The targeting of humanitarian workers and assets is compounded by a raft of ever changing and venal bureaucratic impediments whose express purpose is to exact tribute from the very agencies seeking to offer lifesaving assistance.
This is nothing new. The co-option and misappropriation of aid has a long history in South Sudan with supplies delivered through Operation Lifeline Sudan routinely diverted and/or redirected by the then rebel Sudan People’s Liberation Army (SPLA).
In the years either side of independence, the aid budget was largely overlooked in favour of more sizeable oil revenues that offered the means to lubricate and control influential patronage networks.
Petro-dollars propped up the state post-independence and afforded it the shard of economic legitimacy. But the fall in global oil market prices led to the tanking of the South Sudanese economy.
Attenuating oil revenues prompted rent-seekers to look elsewhere, and with few areas of the economy open for exploitation, the aid budget once again became an attractive option.
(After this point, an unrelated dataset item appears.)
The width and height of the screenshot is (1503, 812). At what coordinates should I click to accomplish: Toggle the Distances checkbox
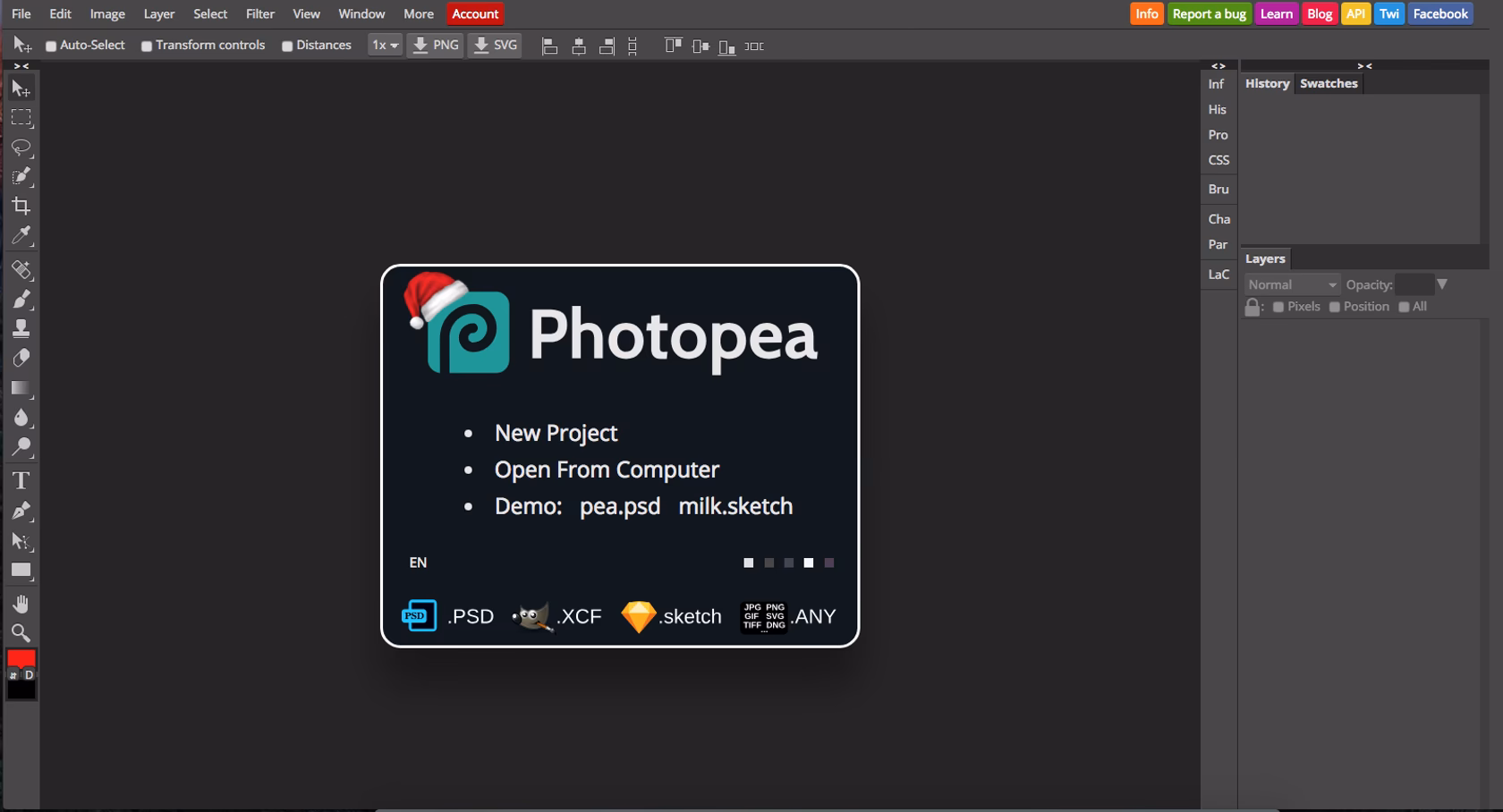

As part of this, government and opposition have sought ingenious ways to raise revenue by taxing humanitarian partners. A notorious recent example was the proposed introduction of a $10,000 work permit fee per individual aid worker which was only abandoned following strong diplomatic pressure.
No matter, the government changed tack and swiftly introduced a seven-fold increase in international NGO registration fees obliging partners to pay a $3,500 levy to maintain their lifesaving operations.
Further problems stemmed from the re-division of the state apparatus in December 2015, which increased the number of states from 10 to 28. While most commentators agree this was primarily an attempt to shore up the political centre (and with it patronage networks), it also provided the framework for poorly funded state administrations to raise revenue through opportunistic subnational taxation.
This continues with humanitarian agencies regularly requested to pay taxes on the movement of goods and personnel.
The movement and flow of humanitarian aid continues to be co-opted by parties to the conflict and appropriated in the interests of military objectives. The government’s National Security Service has repeatedly blocked the delivery of humanitarian supplies to Kajo Keji in Central Equatoria state thereby denying potentially lifesaving assistance to a population that it considers supports the opposition.
Similar examples of aid being diverted or denied have been recorded in opposition-controlled areas.
The humanitarian situation in South Sudan is the worst I’ve known in two decades, and unless assistance can be predictably and safely delivered, the return of famine cannot be discounted.
However, the insecurity of the operating environment, coupled with the direct targeting of humanitarian action, and predatory bureaucratic processes, compromises the pace, scale and effectiveness of the overall response.
This is of course entirely unacceptable. Humanitarian partners deserve the protection and support of those they are seeking to assist, and government and opposition forces have responsibilities under International Humanitarian Law to both protect civilians, and facilitate the delivery of lifesaving assistance.
We need to toughen our political posture and defend humanitarian principles and space, so that dedicated humanitarian partners are able to get on with the job without fear for their safety.
Collecting food aid after an air drop in Leer, Unity State: an increasing number of people are considered acutely food insecure in South Sudan.